I must say that most of our First Families have been able to avoid this trap, partially through the cooperation of the media that agreed that the kids were off limits. Most have grown to be healthy and productive members of society… well, present administration excluded. I’m guessing on a good day that POS currently sullying the White House doesn’t even remember he has another kid in the wings.

But I digress. I can’t help thinking how hard it is to be a kid and then, almost overnight, suddenly become a teen. I mean, you barely have time to figure out that you can ride a bicycle without training wheels and suddenly someone is holding up a training bra for you to try on. Those are some pretty confusing years for the best of us. For the offspring of the rich and famous I imagine it is even harder to navigate in front of cameras and reporters.
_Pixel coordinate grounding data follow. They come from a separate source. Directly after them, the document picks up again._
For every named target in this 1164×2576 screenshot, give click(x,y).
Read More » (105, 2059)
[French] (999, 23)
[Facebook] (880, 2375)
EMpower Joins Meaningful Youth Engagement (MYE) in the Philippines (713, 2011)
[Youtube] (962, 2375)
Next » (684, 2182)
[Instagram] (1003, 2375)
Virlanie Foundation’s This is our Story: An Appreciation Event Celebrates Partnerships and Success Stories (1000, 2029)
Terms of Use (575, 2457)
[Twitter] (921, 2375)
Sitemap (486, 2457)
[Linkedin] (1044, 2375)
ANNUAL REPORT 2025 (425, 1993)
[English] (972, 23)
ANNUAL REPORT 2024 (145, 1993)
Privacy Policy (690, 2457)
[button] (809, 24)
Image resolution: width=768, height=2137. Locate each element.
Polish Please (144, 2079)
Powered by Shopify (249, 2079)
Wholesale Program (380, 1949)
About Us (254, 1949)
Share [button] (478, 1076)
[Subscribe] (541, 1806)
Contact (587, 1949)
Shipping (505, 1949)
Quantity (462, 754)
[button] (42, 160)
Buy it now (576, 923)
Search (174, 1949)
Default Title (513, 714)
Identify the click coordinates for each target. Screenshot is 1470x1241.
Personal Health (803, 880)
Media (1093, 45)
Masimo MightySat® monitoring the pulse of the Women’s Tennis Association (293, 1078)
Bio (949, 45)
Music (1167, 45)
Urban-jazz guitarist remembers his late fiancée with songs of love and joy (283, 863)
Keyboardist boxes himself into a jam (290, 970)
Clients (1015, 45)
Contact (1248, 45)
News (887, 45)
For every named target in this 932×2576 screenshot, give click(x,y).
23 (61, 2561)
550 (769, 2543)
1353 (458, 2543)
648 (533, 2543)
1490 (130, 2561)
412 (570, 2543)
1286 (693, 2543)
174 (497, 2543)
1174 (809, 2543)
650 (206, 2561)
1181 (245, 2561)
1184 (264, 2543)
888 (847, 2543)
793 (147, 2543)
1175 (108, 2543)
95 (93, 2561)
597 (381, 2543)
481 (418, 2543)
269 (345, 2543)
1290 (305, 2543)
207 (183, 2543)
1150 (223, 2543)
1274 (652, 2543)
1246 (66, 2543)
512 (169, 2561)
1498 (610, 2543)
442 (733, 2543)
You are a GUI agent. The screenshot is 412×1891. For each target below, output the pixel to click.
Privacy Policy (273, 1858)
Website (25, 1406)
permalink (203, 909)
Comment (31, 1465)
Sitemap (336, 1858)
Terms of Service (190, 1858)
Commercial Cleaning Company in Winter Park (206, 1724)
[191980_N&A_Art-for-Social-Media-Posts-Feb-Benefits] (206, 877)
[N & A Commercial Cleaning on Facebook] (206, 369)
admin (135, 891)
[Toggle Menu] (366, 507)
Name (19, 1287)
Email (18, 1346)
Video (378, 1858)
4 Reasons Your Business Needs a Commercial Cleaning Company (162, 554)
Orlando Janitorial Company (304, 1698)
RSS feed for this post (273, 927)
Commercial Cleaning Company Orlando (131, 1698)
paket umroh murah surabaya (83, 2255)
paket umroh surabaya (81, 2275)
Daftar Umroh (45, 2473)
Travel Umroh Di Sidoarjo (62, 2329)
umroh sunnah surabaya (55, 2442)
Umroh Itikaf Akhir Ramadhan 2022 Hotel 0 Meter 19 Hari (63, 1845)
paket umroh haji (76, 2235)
Remember that day you had the god of all zits square in the middle of your cheek? Remember how you slunk into school wanting to just die or wishing your mother had succumbed to your pleas and told the school you’d died overnight? Now imagine that with the papparazzi waiting to immortalize that zit in the tabloids for all the world to see.

Yep, despite the money and the ease that supposedly comes from knowing you’ll always be able to pay the mortgage, being a rich kid is a double edged sword.

Having said that, let me add that I am no longer a kid and am more than willing to be adopted by any rich people who’d be interested in a child slightly out of the normal range referred to when saying that word.